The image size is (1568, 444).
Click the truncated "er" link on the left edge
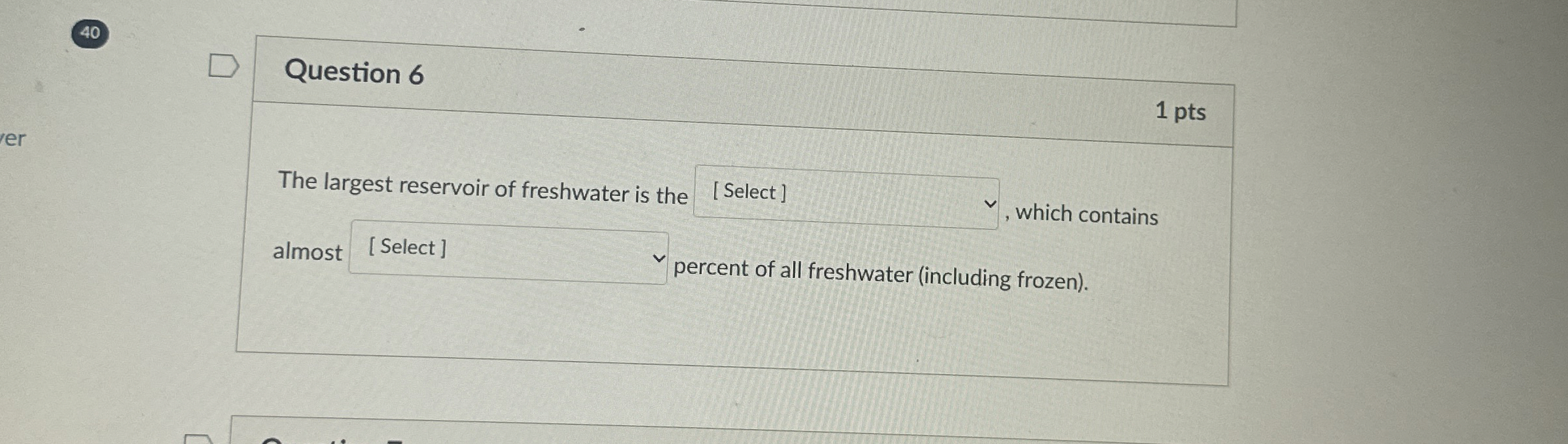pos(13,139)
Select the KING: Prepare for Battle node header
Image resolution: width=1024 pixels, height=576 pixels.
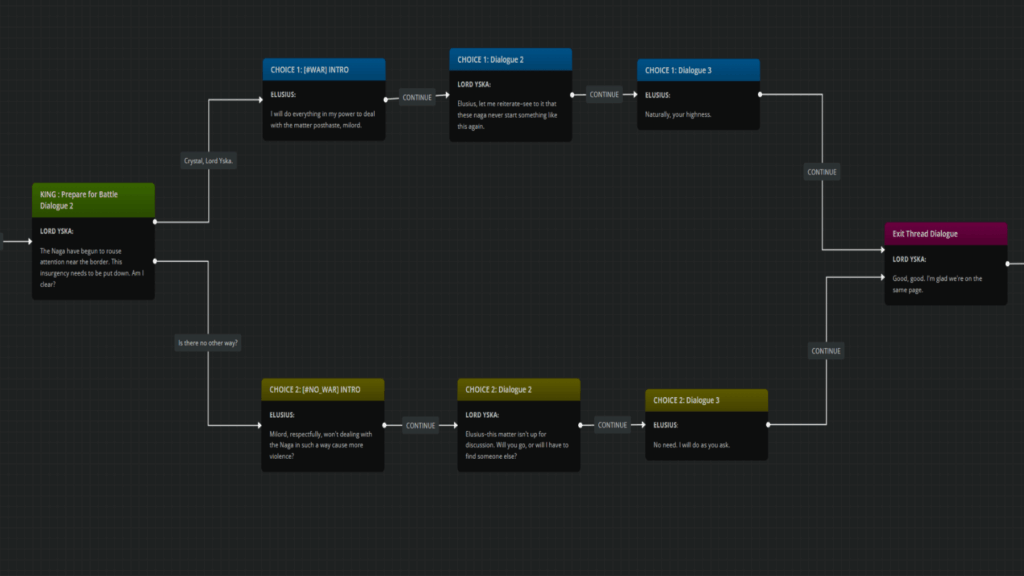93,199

────────────────────────────────────────

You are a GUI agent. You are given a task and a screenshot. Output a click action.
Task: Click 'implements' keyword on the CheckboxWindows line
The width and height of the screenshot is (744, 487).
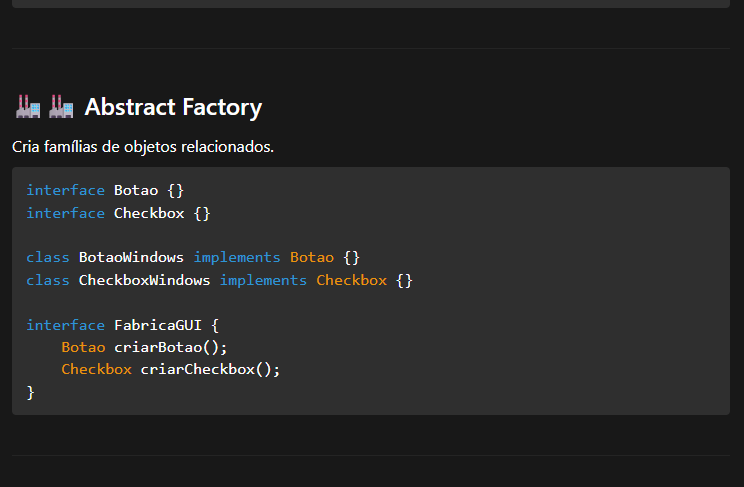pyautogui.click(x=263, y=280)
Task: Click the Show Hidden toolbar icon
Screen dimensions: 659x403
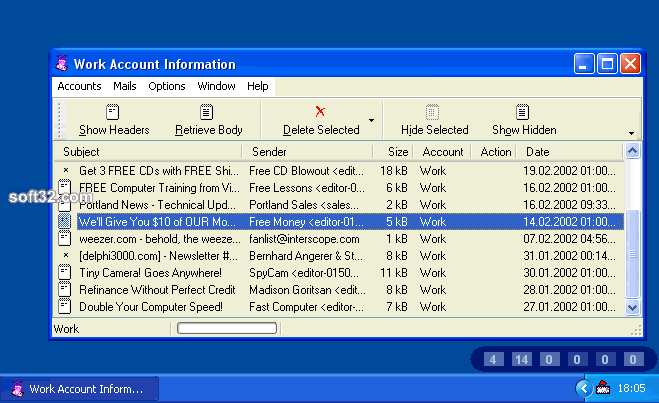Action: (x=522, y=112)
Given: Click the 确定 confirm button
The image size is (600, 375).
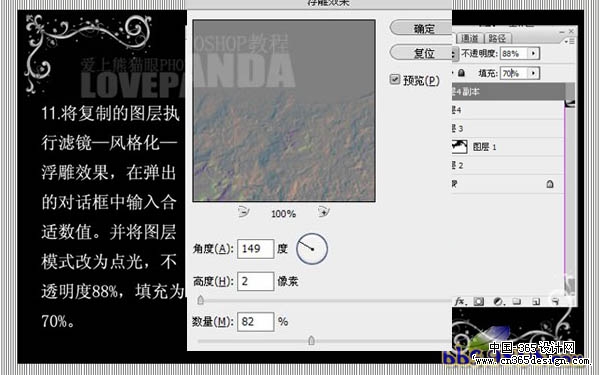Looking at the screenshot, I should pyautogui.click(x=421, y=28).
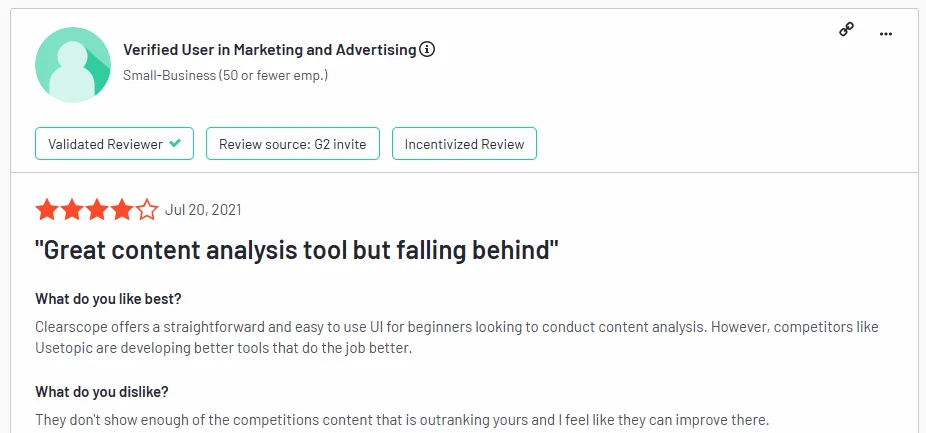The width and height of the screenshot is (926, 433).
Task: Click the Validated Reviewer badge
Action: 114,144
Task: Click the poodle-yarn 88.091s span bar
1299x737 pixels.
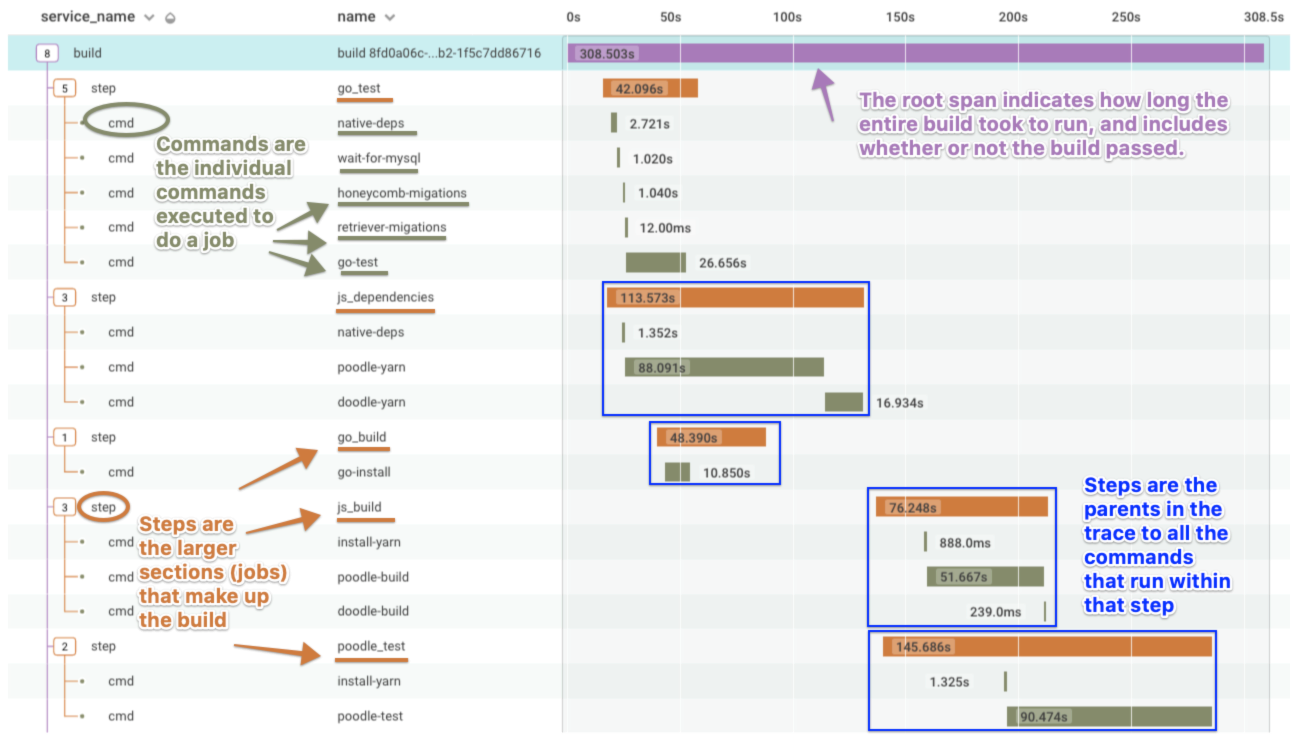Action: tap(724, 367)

────────────────────────────────────────

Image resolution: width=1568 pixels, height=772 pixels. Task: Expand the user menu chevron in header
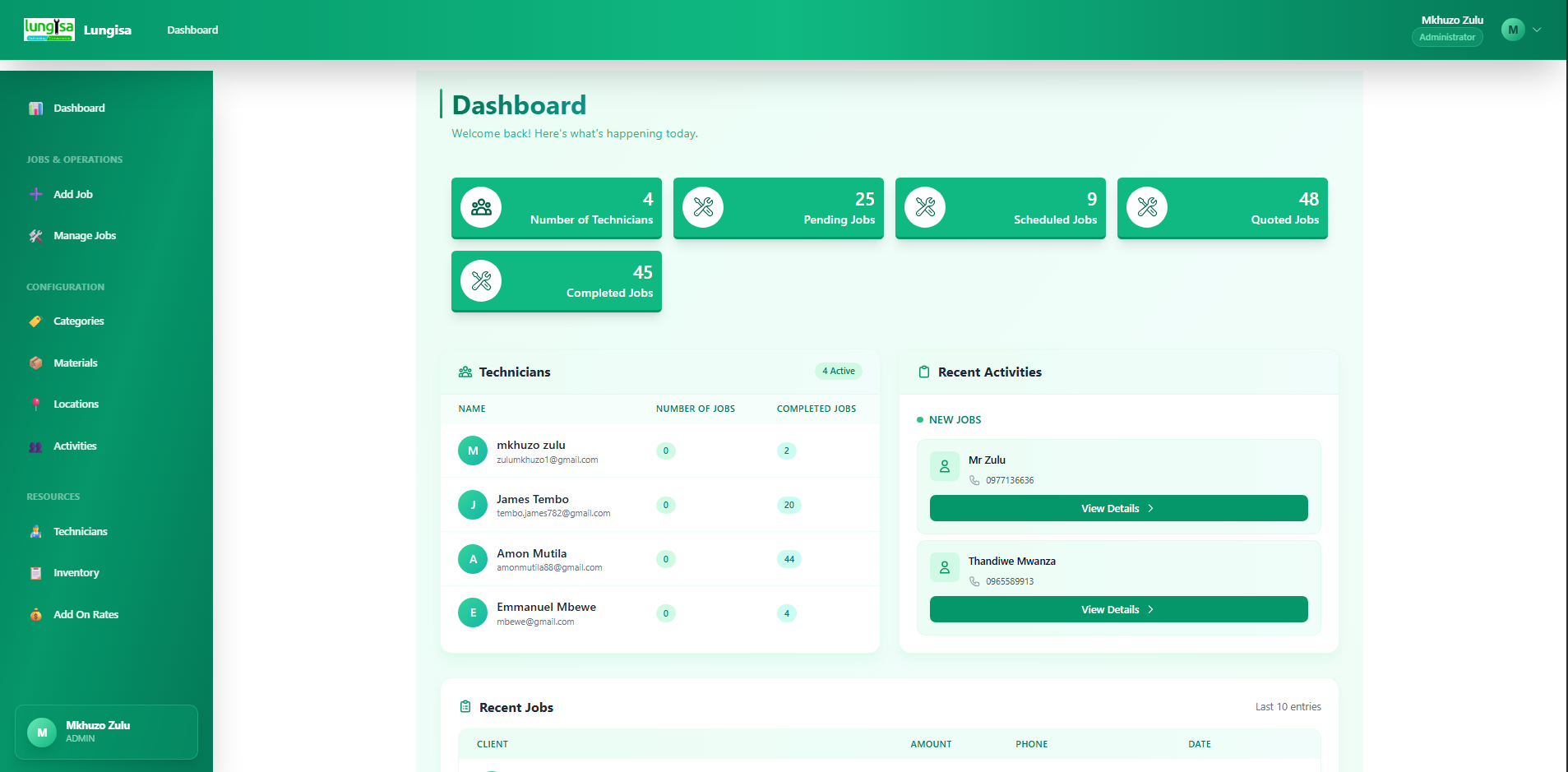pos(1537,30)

────────────────────────────────────────

Exercise directions -> What you return from the records above should be exactly everything from the line with "The width and height of the screenshot is (744, 487)." down to the line with "Given: Click the 确定 confirm button", both kept, and no pictures.

Task solution ->
The width and height of the screenshot is (744, 487).
pyautogui.click(x=263, y=280)
Task: Click the Show Hidden toolbar icon
Screen dimensions: 659x403
Action: (x=522, y=112)
Given: Click the 确定 confirm button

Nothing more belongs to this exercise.